München-Bogenhausen * Der Panoramenmaler, königliche Professor und Farbenfabrikant Ernst Philipp Fleischer lässt sich auf dem Grund des ehemaligen Schlosses Stepperg eine repräsentative Künstlerresidenz errichten. Er will damit andere Künstlerfürsten in den Schatten stellen.
Fleischers Domizil sollte - einschließlich des Ateliers - eine Länge von 86 Metern und eine Breite von 21 Metern aufweisen.
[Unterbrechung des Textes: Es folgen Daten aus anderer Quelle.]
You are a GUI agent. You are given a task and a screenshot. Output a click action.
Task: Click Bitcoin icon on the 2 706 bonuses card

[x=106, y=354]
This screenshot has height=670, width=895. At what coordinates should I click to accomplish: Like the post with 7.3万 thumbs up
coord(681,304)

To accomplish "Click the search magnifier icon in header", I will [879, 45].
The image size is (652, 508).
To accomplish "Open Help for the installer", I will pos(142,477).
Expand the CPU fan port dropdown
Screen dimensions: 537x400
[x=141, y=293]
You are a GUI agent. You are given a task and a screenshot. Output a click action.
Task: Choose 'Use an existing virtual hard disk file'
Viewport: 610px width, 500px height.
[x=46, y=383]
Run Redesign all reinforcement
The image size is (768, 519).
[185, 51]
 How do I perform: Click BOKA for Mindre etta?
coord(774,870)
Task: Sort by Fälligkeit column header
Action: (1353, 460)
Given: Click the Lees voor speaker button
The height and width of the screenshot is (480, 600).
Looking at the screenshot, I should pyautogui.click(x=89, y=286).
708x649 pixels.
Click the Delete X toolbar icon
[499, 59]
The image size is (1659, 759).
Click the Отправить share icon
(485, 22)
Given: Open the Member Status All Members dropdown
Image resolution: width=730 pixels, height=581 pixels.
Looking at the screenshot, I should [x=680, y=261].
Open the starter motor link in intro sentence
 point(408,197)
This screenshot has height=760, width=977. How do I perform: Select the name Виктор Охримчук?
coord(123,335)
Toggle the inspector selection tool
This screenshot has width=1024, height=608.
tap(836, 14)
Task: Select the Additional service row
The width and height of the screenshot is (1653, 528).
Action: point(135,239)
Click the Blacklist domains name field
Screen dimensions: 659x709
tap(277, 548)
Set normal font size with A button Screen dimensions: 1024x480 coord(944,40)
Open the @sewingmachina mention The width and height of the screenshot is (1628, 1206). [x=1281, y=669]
Hinzu kamen großzügige Freitreppen und eine gedeckte Auffahrt.
- Für das Hochparterre war eine Wohnfläche von fast 1.600 Quadratmetern vorgesehen.
- Das Atelier, mit rund 150 Quadratmetern Grundfläche, war seitlich am Hauptbau angesetzt und mit diesem verbunden, jedoch so gestaltet, dass es nicht sofort als solches erkennbar war, sondern als effektvolle architektonische Beigabe erschien.
- Geplant waren außerdem Stall- und Remisegebäude, ein Gewächshaus sowie eine Portierwohnung an der Ismaninger Straße.
- Die Rohbaukosten des Schlosses wurden auf 802.000 Goldmark veranschlagt;
- für den Innenausbau rechnete man überschlägig mit weiteren 791.000 Goldmark - konkrete Ausführungspläne lagen jedoch noch nicht vor.